I measure a 15/33. Here is my scale... 

Non Iron- 15/33-- No shrinkage
Pinpoint- 15.5/33-- some shrinkage (fits causally out the dryer & from the dry cleaners)
Oxford- 16/33-- high shrinkage (I only wear causally straight out the dryer)

PS-- I'm not a fan of non-irons, but having a few is a necessary evil for me.


----------



## CornoUltimo (Mar 8, 2015)

I think tighter woven fabrics would shrink less. The non-iron treatment probably has something to do with this. Looser and open fabrics like Oxford have more room to shrink, so they would shrink the most. I assume this is what happens, but I could be wrong, I'm no expert.


----------



## Old Road Dog (Sep 4, 2015)

The worst shirt shrinkage I have experienced was with the BB American-made OCBDs, just a few years ago. I won't go into details since I posted on it in another thread. There is really no excuse for this. The customer should not be held responsible for the maker's quality control. I've had a lot of OCBD's in my long life that did not have this problem. A shame, too; because the the quality construction points are there in the shirts from BB, along with the right aesthetic and styling.

I saw some other posts regarding drying shirts in the air rather than by machine. Guys, the majority of dress shirt wearers use commercial laundries. Shirts should be on spec after they are machine washed and dried. This is oxford cloth, not silk.


----------



## SG_67 (Mar 22, 2014)

Why do you put them in the dryer. 

I use a drying rack. I've never suffered that type of shrinkage regardless of the make or the fabric weave.


----------



## FLMike (Sep 17, 2008)

SG_67 said:


> Why do you put them in the dryer.
> 
> I use a drying rack. I've never suffered that type of shrinkage regardless of the make or the fabric weave.

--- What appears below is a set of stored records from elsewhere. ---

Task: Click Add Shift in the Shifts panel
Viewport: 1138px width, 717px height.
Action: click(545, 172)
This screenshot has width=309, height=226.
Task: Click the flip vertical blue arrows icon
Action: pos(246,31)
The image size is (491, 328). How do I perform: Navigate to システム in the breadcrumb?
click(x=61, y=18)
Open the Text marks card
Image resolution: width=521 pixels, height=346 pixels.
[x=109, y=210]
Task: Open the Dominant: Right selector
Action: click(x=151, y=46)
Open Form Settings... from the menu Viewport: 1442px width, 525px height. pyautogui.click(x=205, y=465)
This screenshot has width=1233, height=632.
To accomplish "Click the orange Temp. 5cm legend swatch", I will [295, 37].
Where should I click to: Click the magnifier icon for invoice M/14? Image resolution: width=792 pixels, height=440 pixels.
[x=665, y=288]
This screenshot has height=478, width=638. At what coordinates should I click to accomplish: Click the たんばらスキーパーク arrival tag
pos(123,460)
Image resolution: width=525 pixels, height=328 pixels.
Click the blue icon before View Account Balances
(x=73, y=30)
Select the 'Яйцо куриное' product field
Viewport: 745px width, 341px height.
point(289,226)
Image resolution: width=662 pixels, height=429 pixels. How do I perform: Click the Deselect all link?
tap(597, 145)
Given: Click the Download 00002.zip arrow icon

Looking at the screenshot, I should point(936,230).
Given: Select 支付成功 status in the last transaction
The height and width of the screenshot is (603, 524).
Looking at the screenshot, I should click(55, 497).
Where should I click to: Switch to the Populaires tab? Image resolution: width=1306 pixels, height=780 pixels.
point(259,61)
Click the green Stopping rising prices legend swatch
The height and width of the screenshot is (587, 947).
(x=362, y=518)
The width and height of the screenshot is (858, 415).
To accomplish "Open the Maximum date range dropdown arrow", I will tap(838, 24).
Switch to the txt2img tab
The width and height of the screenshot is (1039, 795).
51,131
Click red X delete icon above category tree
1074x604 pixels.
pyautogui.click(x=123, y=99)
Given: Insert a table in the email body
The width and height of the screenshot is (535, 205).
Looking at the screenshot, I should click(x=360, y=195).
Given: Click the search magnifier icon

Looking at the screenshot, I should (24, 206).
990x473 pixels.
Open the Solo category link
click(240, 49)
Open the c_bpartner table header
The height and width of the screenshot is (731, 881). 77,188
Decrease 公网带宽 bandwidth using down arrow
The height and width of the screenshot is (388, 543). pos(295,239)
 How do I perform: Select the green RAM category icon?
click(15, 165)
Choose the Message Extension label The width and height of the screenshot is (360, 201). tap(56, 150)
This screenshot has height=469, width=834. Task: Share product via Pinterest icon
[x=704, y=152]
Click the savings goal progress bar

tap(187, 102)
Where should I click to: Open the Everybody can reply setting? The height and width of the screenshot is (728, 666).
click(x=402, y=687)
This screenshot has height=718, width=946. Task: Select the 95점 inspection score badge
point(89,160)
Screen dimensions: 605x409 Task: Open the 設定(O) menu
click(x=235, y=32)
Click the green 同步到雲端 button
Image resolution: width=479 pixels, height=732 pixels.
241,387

This reminds me of those DirecTV commercials. "We're settlers, son. We settle for things. Now go put my shirts on the drying rack!"


----------



## SG_67 (Mar 22, 2014)

^ And give me my privacy!"


----------



## Old Road Dog (Sep 4, 2015)

"We're settlers, son. We settle for things."

Hilarious.


----------



## Tempest (Aug 16, 2012)

Galt said:


> Non Iron- 15/33-- No shrinkage
> Pinpoint- 15.5/33-- some shrinkage (fits causally out the dryer & from the dry cleaners)
> Oxford- 16/33-- high shrinkage (I only wear causally straight out the dryer)


The non-iron stuff, as I understand it, is impregnated with goop that bind the warp and weft yarns, preventing the sliding necessary for wrinkling, shrinkage, comfort. The fibers are essentially locked in place against each other. The pinpoint is tightly secured, the oxford less so, with more wiggle room.


----------



## SlideGuitarist (Apr 23, 2013)

I'm annoyed at myself for not following SG_67's model, but I can't blame Brooks Bros.' quality control for this. No one would expect jeans not to shrink in the dryer. I'm wearing a 17-34 white OCBD right now, and I don't think I want to button this one up all the way.


----------



## Orgetorix (May 20, 2005)

Tempest said:


> The non-iron stuff, as I understand it, is impregnated with goop that bind the warp and weft yarns, preventing the sliding necessary for wrinkling, shrinkage, comfort. The fibers are essentially locked in place against each other. The pinpoint is tightly secured, the oxford less so, with more wiggle room.


It's more that the non-iron process involves application of heat, which pre-shrinks nearly all of the potential shrinkage out of the fabric.


----------



## gamma68 (Mar 24, 2013)

The bottom line is Brooks Brothers non-iron shirts will never shrink, no matter how long they tumble in the dryer.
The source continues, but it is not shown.